▶ _WHAT YOU WILL DO_
Exactly the lines below from the one with "You are a computer-use agent. Screen" up to and including the one with "You are a computer-use agent. 986x641 pixels." make up the answer, with nothing else added.
START INPUT
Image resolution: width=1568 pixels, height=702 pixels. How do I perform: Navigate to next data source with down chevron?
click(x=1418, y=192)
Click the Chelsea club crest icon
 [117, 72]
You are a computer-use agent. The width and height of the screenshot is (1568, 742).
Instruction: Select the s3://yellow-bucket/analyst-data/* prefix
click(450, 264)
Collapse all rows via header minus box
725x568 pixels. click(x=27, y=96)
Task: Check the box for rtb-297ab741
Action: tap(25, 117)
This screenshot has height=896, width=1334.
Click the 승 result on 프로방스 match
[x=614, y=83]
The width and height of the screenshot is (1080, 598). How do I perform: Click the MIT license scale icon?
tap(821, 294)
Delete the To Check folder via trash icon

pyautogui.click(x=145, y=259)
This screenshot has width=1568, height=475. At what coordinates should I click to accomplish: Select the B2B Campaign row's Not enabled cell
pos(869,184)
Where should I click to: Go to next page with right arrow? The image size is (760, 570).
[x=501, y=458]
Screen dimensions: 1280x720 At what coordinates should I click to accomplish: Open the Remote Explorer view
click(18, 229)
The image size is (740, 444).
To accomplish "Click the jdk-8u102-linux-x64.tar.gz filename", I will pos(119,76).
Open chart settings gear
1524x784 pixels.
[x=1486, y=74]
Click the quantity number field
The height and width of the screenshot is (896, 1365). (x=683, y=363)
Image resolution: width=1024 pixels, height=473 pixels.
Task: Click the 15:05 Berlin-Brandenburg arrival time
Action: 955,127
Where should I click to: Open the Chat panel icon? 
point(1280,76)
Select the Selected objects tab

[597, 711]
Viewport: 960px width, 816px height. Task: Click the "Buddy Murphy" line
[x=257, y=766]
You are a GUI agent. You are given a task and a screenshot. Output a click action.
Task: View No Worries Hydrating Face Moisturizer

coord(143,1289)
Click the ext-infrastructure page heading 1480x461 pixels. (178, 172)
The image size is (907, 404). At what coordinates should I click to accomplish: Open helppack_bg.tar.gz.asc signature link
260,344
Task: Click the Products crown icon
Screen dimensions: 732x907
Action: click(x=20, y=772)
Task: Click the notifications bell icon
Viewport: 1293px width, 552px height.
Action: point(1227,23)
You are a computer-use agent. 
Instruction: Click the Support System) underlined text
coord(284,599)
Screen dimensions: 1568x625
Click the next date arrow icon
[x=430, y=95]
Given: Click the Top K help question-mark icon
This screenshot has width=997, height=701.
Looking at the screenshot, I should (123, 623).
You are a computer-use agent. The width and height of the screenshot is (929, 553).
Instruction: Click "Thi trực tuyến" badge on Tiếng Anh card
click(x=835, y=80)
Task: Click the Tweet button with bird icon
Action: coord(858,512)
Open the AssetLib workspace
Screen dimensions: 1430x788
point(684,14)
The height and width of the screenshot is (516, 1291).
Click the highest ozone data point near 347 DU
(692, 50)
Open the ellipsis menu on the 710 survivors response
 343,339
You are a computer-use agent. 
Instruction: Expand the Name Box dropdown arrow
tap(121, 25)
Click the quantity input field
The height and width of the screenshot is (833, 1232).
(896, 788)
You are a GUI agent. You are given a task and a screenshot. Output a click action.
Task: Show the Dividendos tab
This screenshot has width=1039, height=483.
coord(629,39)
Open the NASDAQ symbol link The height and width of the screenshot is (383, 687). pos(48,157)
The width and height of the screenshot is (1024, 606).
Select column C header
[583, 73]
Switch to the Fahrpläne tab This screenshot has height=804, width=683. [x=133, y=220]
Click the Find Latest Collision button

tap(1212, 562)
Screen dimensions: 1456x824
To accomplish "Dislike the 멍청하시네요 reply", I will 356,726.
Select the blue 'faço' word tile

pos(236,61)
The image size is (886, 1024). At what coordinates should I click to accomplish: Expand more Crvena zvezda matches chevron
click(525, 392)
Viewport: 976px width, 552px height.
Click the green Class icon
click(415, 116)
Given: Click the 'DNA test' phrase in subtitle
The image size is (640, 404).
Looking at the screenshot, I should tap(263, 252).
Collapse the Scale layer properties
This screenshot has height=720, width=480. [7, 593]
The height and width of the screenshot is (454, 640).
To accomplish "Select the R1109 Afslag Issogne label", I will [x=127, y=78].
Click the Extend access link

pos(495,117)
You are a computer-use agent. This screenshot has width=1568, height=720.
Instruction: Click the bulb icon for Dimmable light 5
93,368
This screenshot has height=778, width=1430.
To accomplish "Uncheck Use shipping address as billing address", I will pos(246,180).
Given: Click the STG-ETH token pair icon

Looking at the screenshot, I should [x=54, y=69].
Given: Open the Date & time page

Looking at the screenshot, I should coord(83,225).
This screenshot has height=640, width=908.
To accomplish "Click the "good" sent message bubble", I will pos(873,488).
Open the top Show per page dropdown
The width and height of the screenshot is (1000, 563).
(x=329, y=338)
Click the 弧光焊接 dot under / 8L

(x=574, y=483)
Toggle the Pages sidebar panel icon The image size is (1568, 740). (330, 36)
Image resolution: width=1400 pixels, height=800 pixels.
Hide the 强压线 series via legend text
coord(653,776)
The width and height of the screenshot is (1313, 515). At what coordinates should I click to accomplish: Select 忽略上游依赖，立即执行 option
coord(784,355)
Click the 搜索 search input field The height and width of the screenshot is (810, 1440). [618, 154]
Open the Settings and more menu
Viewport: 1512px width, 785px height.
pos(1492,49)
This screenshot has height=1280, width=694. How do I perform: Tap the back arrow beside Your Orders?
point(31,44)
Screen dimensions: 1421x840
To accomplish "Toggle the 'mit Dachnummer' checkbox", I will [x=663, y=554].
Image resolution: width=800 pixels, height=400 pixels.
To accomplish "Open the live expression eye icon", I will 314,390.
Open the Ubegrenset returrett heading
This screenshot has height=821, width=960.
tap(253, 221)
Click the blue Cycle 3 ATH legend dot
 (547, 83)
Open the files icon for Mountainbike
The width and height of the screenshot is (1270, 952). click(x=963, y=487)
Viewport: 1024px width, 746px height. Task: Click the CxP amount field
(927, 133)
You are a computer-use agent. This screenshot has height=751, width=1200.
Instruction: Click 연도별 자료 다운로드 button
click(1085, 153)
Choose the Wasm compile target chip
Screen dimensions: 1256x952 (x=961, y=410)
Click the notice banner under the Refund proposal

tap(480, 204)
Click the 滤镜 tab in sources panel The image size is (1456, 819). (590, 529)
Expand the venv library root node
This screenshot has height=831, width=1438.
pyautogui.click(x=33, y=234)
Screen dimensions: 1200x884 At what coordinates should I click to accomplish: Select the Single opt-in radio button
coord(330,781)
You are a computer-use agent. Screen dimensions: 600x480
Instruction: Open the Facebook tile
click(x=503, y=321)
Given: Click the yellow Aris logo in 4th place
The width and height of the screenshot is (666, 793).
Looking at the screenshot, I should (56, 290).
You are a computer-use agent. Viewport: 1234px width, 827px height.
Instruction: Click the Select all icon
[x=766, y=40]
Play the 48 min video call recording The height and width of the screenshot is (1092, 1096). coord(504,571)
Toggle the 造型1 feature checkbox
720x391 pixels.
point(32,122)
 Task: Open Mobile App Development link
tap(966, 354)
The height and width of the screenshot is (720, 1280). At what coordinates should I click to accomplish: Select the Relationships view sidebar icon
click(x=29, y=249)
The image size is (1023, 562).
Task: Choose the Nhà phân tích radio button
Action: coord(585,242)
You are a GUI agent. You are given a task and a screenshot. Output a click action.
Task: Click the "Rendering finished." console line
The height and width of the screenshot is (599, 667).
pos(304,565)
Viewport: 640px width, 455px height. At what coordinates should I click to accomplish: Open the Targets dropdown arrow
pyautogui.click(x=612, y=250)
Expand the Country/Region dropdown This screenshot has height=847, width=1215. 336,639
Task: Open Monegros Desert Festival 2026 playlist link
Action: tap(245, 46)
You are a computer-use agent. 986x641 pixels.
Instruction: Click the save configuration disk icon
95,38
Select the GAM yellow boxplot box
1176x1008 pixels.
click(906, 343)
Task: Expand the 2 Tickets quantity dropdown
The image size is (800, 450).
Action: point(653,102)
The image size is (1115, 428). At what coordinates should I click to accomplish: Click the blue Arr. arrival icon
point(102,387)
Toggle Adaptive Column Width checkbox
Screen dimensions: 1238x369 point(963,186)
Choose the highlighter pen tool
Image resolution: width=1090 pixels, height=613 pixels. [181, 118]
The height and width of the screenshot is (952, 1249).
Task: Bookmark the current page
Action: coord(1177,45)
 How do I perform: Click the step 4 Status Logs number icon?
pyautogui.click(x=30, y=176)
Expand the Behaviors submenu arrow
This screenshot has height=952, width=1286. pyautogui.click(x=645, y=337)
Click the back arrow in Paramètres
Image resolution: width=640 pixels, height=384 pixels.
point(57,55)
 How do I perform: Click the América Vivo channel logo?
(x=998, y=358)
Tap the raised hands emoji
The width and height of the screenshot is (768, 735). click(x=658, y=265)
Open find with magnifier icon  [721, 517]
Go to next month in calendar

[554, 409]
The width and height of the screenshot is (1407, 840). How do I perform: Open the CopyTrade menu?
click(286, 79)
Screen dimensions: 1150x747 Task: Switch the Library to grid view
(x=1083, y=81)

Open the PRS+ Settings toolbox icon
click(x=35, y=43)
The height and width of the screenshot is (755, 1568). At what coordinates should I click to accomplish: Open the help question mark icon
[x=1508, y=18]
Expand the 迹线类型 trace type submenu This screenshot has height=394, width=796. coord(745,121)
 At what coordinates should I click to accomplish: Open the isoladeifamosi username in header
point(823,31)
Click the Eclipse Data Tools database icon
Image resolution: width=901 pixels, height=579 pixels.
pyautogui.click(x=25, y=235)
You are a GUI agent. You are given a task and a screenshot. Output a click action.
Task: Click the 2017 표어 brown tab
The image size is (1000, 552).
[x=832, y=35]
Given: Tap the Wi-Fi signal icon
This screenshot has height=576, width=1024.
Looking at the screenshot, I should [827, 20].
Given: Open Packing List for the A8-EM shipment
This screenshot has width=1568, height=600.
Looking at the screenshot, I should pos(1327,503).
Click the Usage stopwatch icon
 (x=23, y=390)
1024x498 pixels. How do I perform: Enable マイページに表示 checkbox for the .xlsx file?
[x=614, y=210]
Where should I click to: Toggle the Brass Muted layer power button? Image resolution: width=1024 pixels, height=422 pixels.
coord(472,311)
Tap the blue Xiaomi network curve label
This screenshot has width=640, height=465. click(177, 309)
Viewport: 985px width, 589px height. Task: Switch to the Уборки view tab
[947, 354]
END INPUT
▶ _YOUR SOLUTION_
You are a computer-use agent. Screen dimensions: 600x480
Instruction: Open the Facebook tile
click(x=503, y=321)
Given: Click the yellow Aris logo in 4th place
The width and height of the screenshot is (666, 793).
Looking at the screenshot, I should (56, 290).
You are a computer-use agent. Viewport: 1234px width, 827px height.
Instruction: Click the Select all icon
[x=766, y=40]
Play the 48 min video call recording The height and width of the screenshot is (1092, 1096). coord(504,571)
Toggle the 造型1 feature checkbox
720x391 pixels.
point(32,122)
 Task: Open Mobile App Development link
tap(966, 354)
The height and width of the screenshot is (720, 1280). At what coordinates should I click to accomplish: Select the Relationships view sidebar icon
click(x=29, y=249)
The image size is (1023, 562).
Task: Choose the Nhà phân tích radio button
Action: coord(585,242)
You are a GUI agent. You are given a task and a screenshot. Output a click action.
Task: Click the "Rendering finished." console line
The height and width of the screenshot is (599, 667).
pos(304,565)
Viewport: 640px width, 455px height. At what coordinates should I click to accomplish: Open the Targets dropdown arrow
pyautogui.click(x=612, y=250)
Expand the Country/Region dropdown This screenshot has height=847, width=1215. 336,639
Task: Open Monegros Desert Festival 2026 playlist link
Action: tap(245, 46)
You are a computer-use agent. 986x641 pixels.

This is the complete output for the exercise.